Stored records
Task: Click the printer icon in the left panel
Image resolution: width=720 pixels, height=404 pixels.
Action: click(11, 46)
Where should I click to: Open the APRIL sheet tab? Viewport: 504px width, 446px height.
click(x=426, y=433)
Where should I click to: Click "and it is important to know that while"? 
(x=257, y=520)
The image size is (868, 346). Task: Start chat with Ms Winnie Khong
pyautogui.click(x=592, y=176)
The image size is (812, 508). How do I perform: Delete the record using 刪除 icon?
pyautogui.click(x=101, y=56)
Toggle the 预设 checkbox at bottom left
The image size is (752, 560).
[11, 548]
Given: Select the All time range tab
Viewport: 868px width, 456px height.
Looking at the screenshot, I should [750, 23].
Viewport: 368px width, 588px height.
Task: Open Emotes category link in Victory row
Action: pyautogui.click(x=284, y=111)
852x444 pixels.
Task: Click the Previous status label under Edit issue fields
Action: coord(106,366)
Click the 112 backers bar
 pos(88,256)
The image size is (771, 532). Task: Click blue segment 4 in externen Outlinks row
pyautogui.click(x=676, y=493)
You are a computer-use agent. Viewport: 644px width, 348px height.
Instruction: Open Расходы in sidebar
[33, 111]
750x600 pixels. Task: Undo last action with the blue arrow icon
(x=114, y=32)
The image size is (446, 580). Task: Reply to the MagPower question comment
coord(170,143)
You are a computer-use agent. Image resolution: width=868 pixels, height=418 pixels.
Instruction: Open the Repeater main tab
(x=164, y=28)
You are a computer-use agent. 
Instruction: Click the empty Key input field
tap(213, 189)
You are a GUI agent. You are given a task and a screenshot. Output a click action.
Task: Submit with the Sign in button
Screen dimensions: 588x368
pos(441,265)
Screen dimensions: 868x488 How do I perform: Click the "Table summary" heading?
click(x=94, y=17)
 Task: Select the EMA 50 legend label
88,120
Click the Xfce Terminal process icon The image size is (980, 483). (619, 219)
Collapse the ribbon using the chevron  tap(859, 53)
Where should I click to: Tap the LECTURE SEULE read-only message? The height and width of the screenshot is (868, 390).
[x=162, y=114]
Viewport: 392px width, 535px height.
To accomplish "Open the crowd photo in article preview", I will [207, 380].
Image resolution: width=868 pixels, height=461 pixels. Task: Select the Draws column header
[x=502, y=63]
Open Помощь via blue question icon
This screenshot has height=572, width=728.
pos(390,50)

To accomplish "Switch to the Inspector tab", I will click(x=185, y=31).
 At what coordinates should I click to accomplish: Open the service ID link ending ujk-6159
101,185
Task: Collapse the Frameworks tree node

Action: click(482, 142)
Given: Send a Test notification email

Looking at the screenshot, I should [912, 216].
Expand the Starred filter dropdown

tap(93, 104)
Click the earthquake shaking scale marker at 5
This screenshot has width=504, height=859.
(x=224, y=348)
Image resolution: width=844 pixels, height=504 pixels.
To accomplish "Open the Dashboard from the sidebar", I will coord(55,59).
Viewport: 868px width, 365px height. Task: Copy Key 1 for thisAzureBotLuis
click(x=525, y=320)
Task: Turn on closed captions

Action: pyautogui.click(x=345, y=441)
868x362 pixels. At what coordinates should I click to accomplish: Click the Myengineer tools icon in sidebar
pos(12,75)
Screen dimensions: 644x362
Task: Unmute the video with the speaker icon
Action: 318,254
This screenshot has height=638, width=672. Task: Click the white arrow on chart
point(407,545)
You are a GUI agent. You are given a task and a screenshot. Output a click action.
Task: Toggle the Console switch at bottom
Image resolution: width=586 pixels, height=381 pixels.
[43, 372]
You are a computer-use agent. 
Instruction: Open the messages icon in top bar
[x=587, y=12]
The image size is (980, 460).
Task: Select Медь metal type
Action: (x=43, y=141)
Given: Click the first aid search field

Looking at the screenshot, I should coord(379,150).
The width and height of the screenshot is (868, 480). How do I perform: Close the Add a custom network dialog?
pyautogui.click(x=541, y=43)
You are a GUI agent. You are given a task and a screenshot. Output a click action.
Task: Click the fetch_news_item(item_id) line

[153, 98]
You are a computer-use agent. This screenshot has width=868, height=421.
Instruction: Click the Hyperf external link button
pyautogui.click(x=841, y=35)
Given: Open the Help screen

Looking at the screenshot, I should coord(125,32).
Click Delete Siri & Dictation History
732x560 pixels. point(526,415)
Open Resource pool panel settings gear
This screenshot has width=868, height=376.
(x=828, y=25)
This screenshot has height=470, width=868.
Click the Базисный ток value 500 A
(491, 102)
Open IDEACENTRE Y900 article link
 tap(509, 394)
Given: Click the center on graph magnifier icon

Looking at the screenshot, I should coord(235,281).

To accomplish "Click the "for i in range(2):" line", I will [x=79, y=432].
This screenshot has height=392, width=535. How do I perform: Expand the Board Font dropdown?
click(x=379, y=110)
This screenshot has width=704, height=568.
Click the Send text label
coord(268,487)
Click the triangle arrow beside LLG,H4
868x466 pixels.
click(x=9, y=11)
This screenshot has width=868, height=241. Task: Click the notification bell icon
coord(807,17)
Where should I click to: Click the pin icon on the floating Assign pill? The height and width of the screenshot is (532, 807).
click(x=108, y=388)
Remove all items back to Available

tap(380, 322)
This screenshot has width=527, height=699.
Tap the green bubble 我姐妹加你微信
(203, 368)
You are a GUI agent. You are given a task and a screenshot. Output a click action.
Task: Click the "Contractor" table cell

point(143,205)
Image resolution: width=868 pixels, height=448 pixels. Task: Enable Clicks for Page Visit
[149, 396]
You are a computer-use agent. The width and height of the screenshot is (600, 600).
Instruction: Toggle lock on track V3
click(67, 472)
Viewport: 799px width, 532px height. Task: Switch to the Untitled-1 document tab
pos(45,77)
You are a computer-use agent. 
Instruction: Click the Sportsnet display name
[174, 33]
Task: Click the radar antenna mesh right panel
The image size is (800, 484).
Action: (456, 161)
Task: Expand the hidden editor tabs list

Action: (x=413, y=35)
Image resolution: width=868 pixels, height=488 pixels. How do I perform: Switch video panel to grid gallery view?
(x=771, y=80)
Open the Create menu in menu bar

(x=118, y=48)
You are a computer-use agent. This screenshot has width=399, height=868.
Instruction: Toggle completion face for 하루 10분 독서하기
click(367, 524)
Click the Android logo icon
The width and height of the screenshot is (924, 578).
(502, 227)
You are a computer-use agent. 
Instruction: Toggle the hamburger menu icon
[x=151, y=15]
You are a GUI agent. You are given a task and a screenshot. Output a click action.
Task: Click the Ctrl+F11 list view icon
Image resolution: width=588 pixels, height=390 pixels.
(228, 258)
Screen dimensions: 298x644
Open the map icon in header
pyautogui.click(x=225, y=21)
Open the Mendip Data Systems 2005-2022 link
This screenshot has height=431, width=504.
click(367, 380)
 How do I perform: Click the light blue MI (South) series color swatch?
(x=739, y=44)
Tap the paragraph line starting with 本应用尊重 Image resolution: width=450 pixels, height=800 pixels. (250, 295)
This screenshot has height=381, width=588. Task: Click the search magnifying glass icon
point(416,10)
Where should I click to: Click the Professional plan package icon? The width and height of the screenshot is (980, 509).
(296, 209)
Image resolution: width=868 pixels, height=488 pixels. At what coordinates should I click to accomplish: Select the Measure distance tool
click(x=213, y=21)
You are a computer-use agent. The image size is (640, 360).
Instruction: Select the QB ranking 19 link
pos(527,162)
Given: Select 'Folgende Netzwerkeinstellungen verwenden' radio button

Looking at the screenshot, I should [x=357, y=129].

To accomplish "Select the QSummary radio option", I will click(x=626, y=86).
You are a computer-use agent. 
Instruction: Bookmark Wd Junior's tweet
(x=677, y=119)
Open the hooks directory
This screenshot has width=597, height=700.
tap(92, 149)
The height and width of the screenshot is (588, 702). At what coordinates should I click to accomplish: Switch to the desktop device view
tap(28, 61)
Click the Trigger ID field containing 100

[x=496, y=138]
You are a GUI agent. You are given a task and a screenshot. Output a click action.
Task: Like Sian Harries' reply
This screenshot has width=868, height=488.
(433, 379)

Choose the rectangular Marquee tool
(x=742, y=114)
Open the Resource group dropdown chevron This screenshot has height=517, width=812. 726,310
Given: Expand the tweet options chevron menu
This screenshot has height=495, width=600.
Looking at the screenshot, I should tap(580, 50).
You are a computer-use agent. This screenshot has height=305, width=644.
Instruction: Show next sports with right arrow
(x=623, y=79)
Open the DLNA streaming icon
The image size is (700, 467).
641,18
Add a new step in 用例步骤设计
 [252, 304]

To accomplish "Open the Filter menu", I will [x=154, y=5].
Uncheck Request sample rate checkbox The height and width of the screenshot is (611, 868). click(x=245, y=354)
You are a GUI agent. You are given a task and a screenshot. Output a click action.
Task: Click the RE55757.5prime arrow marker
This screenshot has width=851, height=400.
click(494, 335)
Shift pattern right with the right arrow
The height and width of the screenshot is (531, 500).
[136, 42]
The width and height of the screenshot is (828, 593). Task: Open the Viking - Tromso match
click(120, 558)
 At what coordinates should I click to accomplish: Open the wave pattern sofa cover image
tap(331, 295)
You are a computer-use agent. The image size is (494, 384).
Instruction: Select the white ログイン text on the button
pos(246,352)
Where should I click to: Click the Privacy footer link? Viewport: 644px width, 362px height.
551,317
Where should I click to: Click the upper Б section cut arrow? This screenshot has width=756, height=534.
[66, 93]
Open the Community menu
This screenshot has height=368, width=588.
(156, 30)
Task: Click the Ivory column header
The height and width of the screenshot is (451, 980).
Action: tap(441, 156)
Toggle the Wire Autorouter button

What the task asks
Above are the records; copy exactly the lines from the line with "Given: Send a Test notification email" through the line with "Image resolution: width=844", both included.

Solution for this exercise
Given: Send a Test notification email

Looking at the screenshot, I should [912, 216].
Expand the Starred filter dropdown

tap(93, 104)
Click the earthquake shaking scale marker at 5
This screenshot has width=504, height=859.
(x=224, y=348)
Image resolution: width=844 pixels, height=504 pixels.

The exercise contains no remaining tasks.